DATA SECTION –
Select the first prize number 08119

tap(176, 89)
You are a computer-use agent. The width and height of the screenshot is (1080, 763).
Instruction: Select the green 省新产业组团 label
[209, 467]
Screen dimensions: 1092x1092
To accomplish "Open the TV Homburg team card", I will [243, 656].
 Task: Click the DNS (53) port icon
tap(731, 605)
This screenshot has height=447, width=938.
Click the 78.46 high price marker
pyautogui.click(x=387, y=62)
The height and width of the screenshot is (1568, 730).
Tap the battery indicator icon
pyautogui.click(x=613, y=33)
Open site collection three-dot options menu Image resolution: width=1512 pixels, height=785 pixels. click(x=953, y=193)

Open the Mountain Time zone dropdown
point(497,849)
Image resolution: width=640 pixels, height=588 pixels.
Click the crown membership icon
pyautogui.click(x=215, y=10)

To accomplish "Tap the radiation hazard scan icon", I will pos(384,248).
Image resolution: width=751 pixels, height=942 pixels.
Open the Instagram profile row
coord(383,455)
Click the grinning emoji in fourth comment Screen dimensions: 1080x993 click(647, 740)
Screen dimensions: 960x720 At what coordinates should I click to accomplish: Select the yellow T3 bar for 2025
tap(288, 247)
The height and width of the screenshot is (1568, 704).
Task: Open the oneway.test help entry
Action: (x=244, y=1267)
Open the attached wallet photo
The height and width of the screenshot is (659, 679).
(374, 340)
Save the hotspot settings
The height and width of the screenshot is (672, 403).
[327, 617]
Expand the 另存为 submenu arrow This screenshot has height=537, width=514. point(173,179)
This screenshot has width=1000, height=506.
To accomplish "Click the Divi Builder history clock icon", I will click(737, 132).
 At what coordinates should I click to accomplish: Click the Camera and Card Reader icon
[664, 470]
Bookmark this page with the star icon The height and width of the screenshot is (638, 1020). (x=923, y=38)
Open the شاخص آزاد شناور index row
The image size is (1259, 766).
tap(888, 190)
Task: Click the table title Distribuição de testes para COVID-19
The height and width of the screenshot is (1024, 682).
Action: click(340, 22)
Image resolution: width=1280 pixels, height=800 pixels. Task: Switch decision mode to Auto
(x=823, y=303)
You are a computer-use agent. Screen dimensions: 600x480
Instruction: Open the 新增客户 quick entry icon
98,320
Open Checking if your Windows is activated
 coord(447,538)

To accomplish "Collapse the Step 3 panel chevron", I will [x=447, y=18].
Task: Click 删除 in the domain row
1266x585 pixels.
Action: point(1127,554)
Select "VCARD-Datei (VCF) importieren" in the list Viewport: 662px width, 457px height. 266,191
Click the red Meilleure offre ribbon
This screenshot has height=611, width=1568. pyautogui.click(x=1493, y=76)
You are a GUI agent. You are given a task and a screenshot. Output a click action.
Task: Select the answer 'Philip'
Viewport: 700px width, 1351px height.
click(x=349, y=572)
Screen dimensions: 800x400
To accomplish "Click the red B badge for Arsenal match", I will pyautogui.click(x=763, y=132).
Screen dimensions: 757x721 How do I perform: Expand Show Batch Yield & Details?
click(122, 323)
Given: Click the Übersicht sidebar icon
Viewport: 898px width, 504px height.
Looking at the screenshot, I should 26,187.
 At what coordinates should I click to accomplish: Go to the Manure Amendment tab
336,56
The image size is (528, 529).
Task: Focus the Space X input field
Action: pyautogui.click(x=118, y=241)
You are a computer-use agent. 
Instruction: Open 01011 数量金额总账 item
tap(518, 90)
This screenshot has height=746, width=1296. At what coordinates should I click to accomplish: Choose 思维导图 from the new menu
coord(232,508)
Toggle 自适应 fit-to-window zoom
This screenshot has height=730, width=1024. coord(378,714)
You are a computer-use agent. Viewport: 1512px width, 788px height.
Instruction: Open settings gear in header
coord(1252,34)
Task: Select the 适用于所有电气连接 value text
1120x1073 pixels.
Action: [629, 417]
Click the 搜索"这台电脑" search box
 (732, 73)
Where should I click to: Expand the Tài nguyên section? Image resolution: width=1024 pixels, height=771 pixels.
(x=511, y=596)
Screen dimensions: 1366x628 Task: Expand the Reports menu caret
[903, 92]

TASK –
Output the records in full. Match them exactly.

RESULT OF THIS TASK –
Select the first prize number 08119

tap(176, 89)
You are a computer-use agent. The width and height of the screenshot is (1080, 763).
Instruction: Select the green 省新产业组团 label
[209, 467]
Screen dimensions: 1092x1092
To accomplish "Open the TV Homburg team card", I will [243, 656].
 Task: Click the DNS (53) port icon
tap(731, 605)
This screenshot has height=447, width=938.
Click the 78.46 high price marker
pyautogui.click(x=387, y=62)
The height and width of the screenshot is (1568, 730).
Tap the battery indicator icon
pyautogui.click(x=613, y=33)
Open site collection three-dot options menu Image resolution: width=1512 pixels, height=785 pixels. click(x=953, y=193)

Open the Mountain Time zone dropdown
point(497,849)
Image resolution: width=640 pixels, height=588 pixels.
Click the crown membership icon
pyautogui.click(x=215, y=10)

To accomplish "Tap the radiation hazard scan icon", I will pos(384,248).
Image resolution: width=751 pixels, height=942 pixels.
Open the Instagram profile row
coord(383,455)
Click the grinning emoji in fourth comment Screen dimensions: 1080x993 click(647, 740)
Screen dimensions: 960x720 At what coordinates should I click to accomplish: Select the yellow T3 bar for 2025
tap(288, 247)
The height and width of the screenshot is (1568, 704).
Task: Open the oneway.test help entry
Action: (x=244, y=1267)
Open the attached wallet photo
The height and width of the screenshot is (659, 679).
(374, 340)
Save the hotspot settings
The height and width of the screenshot is (672, 403).
[327, 617]
Expand the 另存为 submenu arrow This screenshot has height=537, width=514. point(173,179)
This screenshot has width=1000, height=506.
To accomplish "Click the Divi Builder history clock icon", I will click(737, 132).
 At what coordinates should I click to accomplish: Click the Camera and Card Reader icon
[664, 470]
Bookmark this page with the star icon The height and width of the screenshot is (638, 1020). (x=923, y=38)
Open the شاخص آزاد شناور index row
The image size is (1259, 766).
tap(888, 190)
Task: Click the table title Distribuição de testes para COVID-19
The height and width of the screenshot is (1024, 682).
Action: click(340, 22)
Image resolution: width=1280 pixels, height=800 pixels. Task: Switch decision mode to Auto
(x=823, y=303)
You are a computer-use agent. Screen dimensions: 600x480
Instruction: Open the 新增客户 quick entry icon
98,320
Open Checking if your Windows is activated
 coord(447,538)

To accomplish "Collapse the Step 3 panel chevron", I will [x=447, y=18].
Task: Click 删除 in the domain row
1266x585 pixels.
Action: point(1127,554)
Select "VCARD-Datei (VCF) importieren" in the list Viewport: 662px width, 457px height. 266,191
Click the red Meilleure offre ribbon
This screenshot has height=611, width=1568. pyautogui.click(x=1493, y=76)
You are a GUI agent. You are given a task and a screenshot. Output a click action.
Task: Select the answer 'Philip'
Viewport: 700px width, 1351px height.
click(x=349, y=572)
Screen dimensions: 800x400
To accomplish "Click the red B badge for Arsenal match", I will pyautogui.click(x=763, y=132).
Screen dimensions: 757x721 How do I perform: Expand Show Batch Yield & Details?
click(122, 323)
Given: Click the Übersicht sidebar icon
Viewport: 898px width, 504px height.
Looking at the screenshot, I should 26,187.
 At what coordinates should I click to accomplish: Go to the Manure Amendment tab
336,56
The image size is (528, 529).
Task: Focus the Space X input field
Action: pyautogui.click(x=118, y=241)
You are a computer-use agent. 
Instruction: Open 01011 数量金额总账 item
tap(518, 90)
This screenshot has height=746, width=1296. At what coordinates should I click to accomplish: Choose 思维导图 from the new menu
coord(232,508)
Toggle 自适应 fit-to-window zoom
This screenshot has height=730, width=1024. coord(378,714)
You are a computer-use agent. Viewport: 1512px width, 788px height.
Instruction: Open settings gear in header
coord(1252,34)
Task: Select the 适用于所有电气连接 value text
1120x1073 pixels.
Action: [629, 417]
Click the 搜索"这台电脑" search box
 (732, 73)
Where should I click to: Expand the Tài nguyên section? Image resolution: width=1024 pixels, height=771 pixels.
(x=511, y=596)
Screen dimensions: 1366x628 Task: Expand the Reports menu caret
[903, 92]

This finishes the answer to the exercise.